Support from health professionals was noted to be poor. In Fiji, Community Rehabilitation Out-reach Services are conducted by the same group of health professionals who also provide hospital-based care. Thus, they are restricted with time flexibilities, transport needs and lack of adequate staff. However, despite these limitations, every effort is made by these professionals in providing ongoing support for both the caregivers and the care recipients with SCI. Community health professionals based at the district level, who are supposed to provide home support and advice, reached only a few families. There is generally lack of professional support for the caregivers of SCI persons.2 Community health professionals usually lack knowledge related to SCI and its consequences, and the impact it has on the caregivers.2 This could be one of the reasons for the lack of community health support towards this group of persons in Fiji.


Family members are the primary sources of caregiving for SCI persons in Fiji providing a wide range of support services, extending from assistance in personal care to help with instrumental ADL. Results of this study indicate that the experiences of caregiving adversely affected the psychological well-being of the caregivers in the Fijian context.
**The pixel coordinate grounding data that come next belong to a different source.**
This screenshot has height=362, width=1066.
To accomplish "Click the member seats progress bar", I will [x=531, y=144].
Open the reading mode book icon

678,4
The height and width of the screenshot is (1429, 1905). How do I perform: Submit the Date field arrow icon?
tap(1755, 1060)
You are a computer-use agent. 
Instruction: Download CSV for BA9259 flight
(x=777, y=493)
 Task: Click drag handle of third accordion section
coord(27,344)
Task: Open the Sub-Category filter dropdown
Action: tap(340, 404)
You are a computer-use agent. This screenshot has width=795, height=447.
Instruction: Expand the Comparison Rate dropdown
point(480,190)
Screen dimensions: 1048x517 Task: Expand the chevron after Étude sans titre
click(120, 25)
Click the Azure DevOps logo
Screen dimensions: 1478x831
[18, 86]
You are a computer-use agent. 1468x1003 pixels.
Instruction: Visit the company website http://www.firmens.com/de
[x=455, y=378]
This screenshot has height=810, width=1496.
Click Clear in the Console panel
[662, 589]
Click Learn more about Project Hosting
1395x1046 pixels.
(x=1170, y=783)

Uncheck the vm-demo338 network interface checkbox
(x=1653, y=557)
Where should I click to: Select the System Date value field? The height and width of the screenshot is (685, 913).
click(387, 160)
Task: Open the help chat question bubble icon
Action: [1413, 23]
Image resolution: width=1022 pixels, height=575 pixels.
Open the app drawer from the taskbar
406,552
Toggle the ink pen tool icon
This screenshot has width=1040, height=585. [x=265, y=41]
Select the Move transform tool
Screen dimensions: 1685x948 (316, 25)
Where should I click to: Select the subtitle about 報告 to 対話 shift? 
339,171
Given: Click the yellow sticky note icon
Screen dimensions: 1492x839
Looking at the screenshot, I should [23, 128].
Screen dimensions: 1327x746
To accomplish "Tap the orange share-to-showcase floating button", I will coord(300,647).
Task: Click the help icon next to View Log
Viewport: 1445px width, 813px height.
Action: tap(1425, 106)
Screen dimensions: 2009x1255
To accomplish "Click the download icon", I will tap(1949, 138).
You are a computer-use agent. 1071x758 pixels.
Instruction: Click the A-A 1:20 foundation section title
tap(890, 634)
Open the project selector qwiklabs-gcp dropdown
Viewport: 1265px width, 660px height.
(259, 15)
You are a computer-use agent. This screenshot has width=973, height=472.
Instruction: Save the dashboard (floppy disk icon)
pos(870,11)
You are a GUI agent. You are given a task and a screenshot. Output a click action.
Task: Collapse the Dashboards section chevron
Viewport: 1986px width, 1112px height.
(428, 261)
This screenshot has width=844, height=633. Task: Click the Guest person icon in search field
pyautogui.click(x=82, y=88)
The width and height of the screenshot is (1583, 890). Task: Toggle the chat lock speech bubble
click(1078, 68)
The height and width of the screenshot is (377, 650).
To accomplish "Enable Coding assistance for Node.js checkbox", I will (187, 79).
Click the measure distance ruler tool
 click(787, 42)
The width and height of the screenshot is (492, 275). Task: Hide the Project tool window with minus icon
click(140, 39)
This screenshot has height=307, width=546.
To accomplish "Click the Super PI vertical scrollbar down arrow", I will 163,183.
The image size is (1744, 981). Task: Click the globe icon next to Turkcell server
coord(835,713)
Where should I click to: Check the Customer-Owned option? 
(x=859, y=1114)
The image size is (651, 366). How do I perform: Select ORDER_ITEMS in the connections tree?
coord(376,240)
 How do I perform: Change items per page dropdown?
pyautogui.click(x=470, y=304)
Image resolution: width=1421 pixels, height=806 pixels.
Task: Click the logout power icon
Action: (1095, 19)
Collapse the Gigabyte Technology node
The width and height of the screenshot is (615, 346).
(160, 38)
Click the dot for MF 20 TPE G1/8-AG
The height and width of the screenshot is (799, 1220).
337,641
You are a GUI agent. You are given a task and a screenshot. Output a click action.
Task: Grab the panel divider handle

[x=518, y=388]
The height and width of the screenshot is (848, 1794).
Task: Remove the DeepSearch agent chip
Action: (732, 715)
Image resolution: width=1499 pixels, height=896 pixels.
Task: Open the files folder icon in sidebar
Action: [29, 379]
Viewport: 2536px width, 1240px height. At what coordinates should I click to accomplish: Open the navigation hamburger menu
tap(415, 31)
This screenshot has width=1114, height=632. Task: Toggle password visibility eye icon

These results highlight the need to investigate the efficacy of interventions such as providing training, establishing professional support services, such as counseling and provision of respite care for the SCI persons to minimize caregiver burden. In addition, financial support towards home modification and to help acquire essential equipment and adaptive devices may also assist in reducing caregiver burden, thus, improving the well-being of the persons who are essential in maintaining the health and welfare of the SCI persons living in the community in Fiji.


One of the limitations of this study includes the nonrandom sampling and the small sample size. Second, this study included only the caregivers of those persons who had received care at the National Rehabilitation Medicine Hospital or were members of the Spinal Injuries Association who had access to professional support. Caregivers of SCI persons outside these organizations were not included. Thus, the findings may have introduced a potential bias. Third, owing to the geographical location of the Fiji Islands, SCI persons living elsewhere other than the main island of Viti Levu could not be contacted because of lack of postal or telephone contacts. No effort was made to physically locate them because of the time limitations and the expenses that would have been incurred. Thus, the statistical power and the generalizability of the findings in this study may be limited.

Despite this the study reveals some interesting findings. This present study serves as an exploratory role into the perceived burden and the psychological well-being of family caregivers of SCI persons in Fiji. Further research with larger sample size and a more representative SCI population is needed to confirm the findings.